Friday, July 11, 2008

Cursing Ikea



Blasphemy!

Still, last night as I put the futon frame together wrong in yet a 4th way (!), I must admit, I was taking the great four letter name in vain. This frame, the Grankulla, is by no means a sensible creation. Why? Why? Why? would it be necessary to have two different mechanisms for attaching the slats to the lift-me-off-the floor supports???? Yes. On two of the sections the slats screw on (not easily) and on the third they are attached by plastic, yes plastic, nails. Bam! Bam! Bam!

I'm pretty good at reading directions- at least when I start before 8:30 pm. Obviously, this is not true after 8:30. I started out well, sorting the slats into three piles for the 3 futon sections. I carefully studied the pre-drilled holes so that I knew which were the "wide" ones that went in the middle vs the "narrow" ones that went on the other two sections.

Following the wordless directions, I started with the top section. Using our lamo screw driver I "started" the attachment of all the slats associated with this section. I screwed them in as far as I could. Kevin was going to have to finish screwing them in the remaining 3 cm. (Check out the use of that base ten measurement...more of that to come.)

Then, I moved onto the next section: the plastic nail section. Bam! Bam! Bam! I attached the first slat. Then, I was inspired and decided it would be much easier to drive the nails through the slats first so that a bit was poking out that could then be lined up more easily with the holes in the support! I hammered and hammered and hammered until Zelda had a headache. Then, I picked up the first and tried to line it up on the support. It didn't fit!!! Somehow, I had attached the first slat- a wide one- then prenailed the remaining four, NARROW slats! Ugh!

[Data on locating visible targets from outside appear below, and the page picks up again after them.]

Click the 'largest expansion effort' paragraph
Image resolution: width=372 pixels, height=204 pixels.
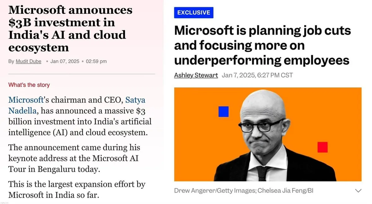pyautogui.click(x=77, y=189)
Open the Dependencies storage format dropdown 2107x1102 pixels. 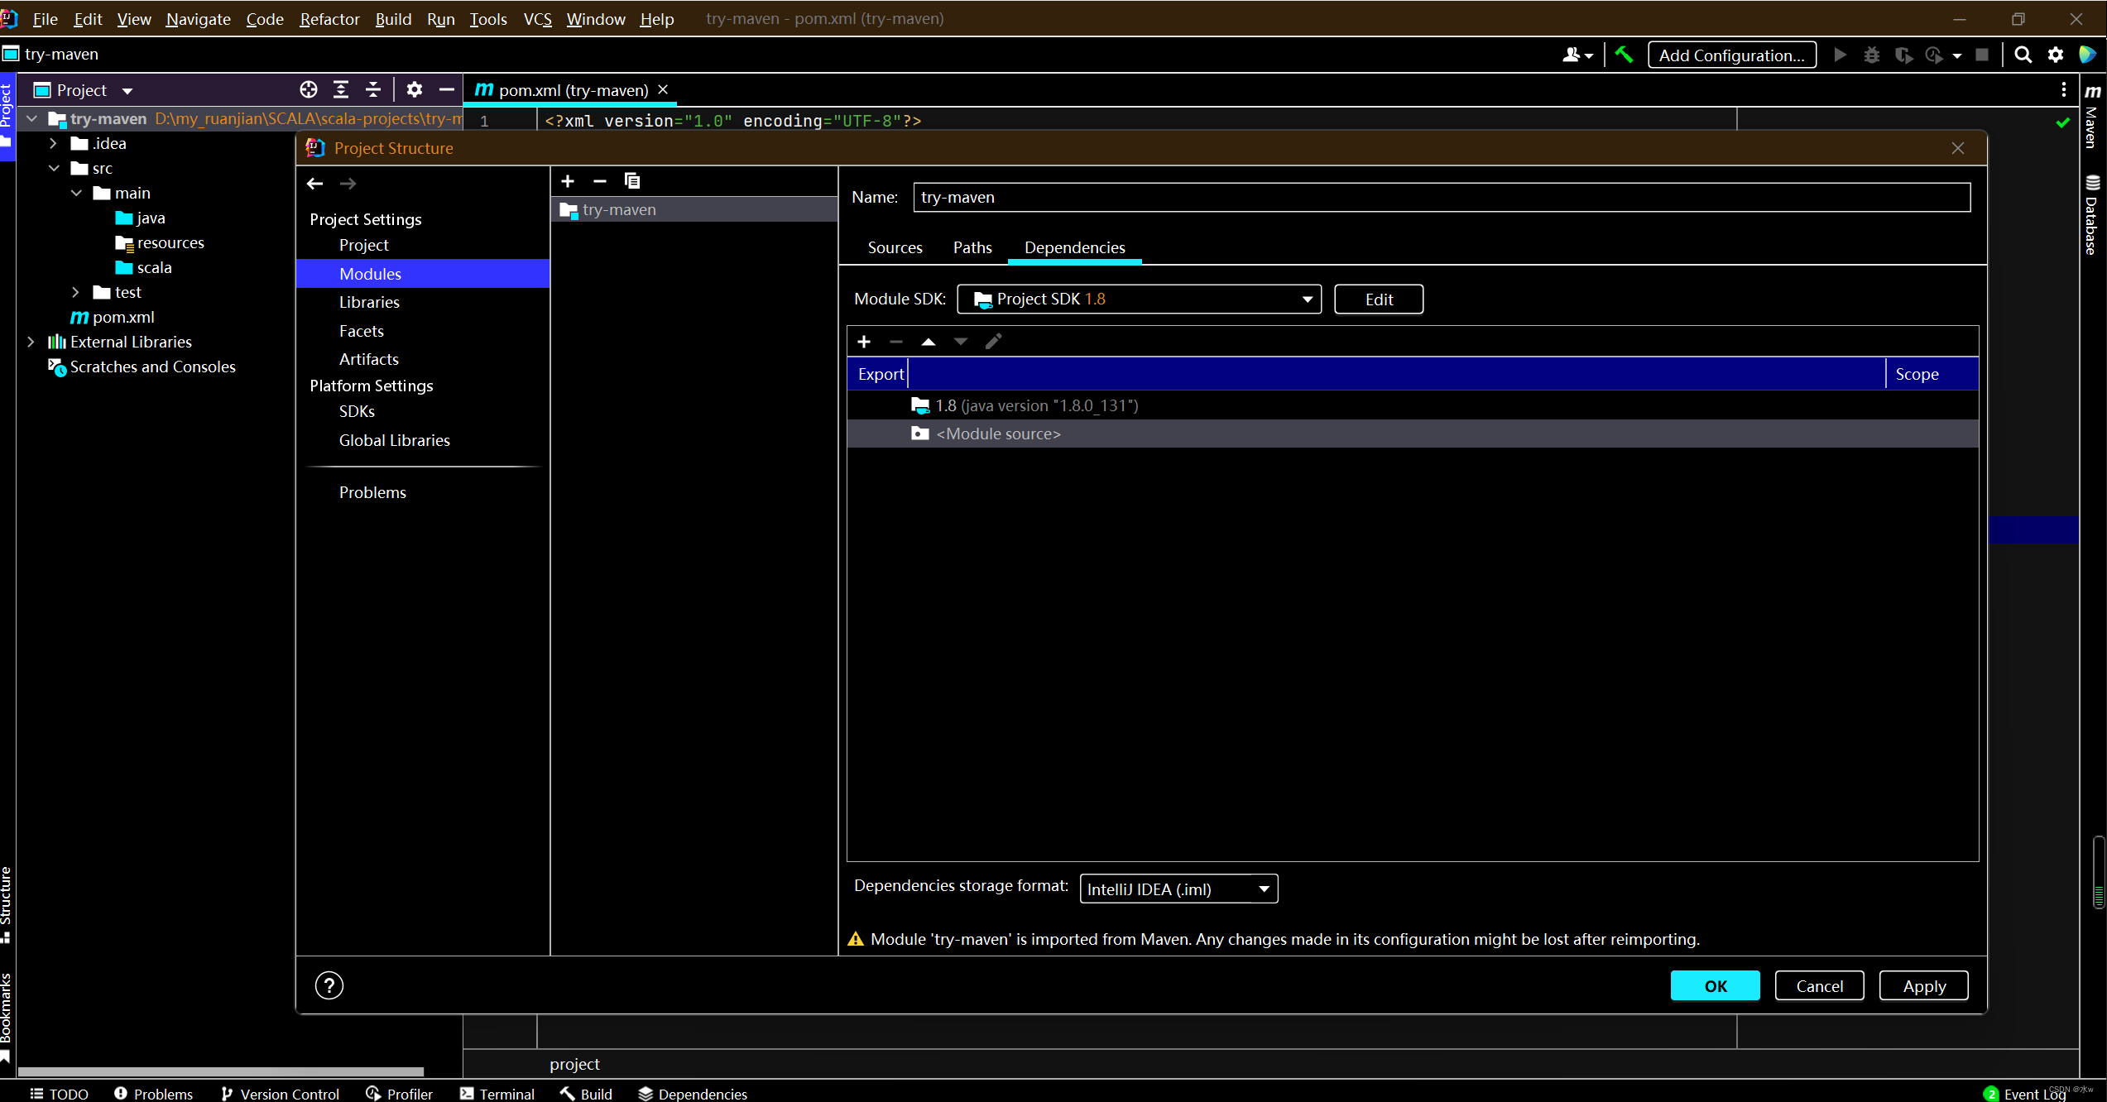click(x=1178, y=889)
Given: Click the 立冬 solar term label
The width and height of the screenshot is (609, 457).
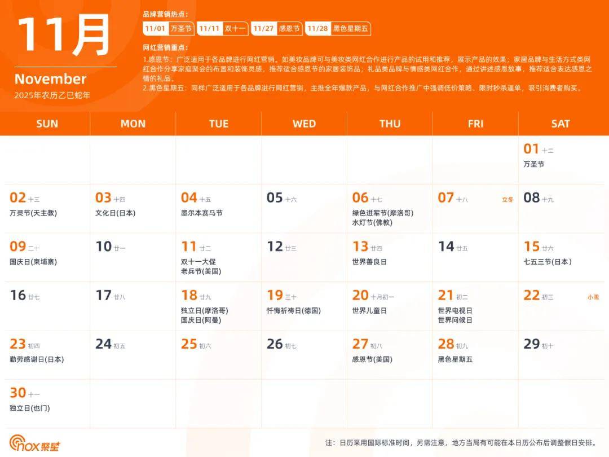Looking at the screenshot, I should coord(508,199).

And, wouldn't you know it- the wide slats that I needed were not the slats remaining for the bottom section. Noooooo. Of course not. They were already attached by my painful screw driving maneuvers to the first section.

Let me tell you, as difficult as it is to drive a plastic nail into a too small hole (which I had just done) - that is NOTHING compared to trying to pull out a plastic nail. The nail head is really not meant for that. They would fold and slip out of the teeth of the hammer. Or, just fall apart.

Eventually, with Kevin's help I got them all out- and the screws out and got everything rescrewed (Kevin did this and has the blisters to prove it) and re-hammered. Mostly. The nails fit much better in the slats they were meant for- but still there were two that would neither nail in nor pull out. (See above.)

Next- attach the top two sections together.

Using the wrong screws.

It was as I was replacing these screws and discovering that I had attached the top section to the bottom of the second section (wrong) that I got a mammoth splinter and collapsed. It was after 10:30!





This morning Kevin lovingly asked me if I had recovered. "Yup".

Then, I took a shower. I washed my hair. Applied and rinsed out the conditioner. Then grabbed my Oil of Olay facial cleaner- and washed my hair.

Maybe I answered too soon.

And, so tonight Julian is sleeping in a bed for which the sections are merely pushed together. Hope he sleeps quietly.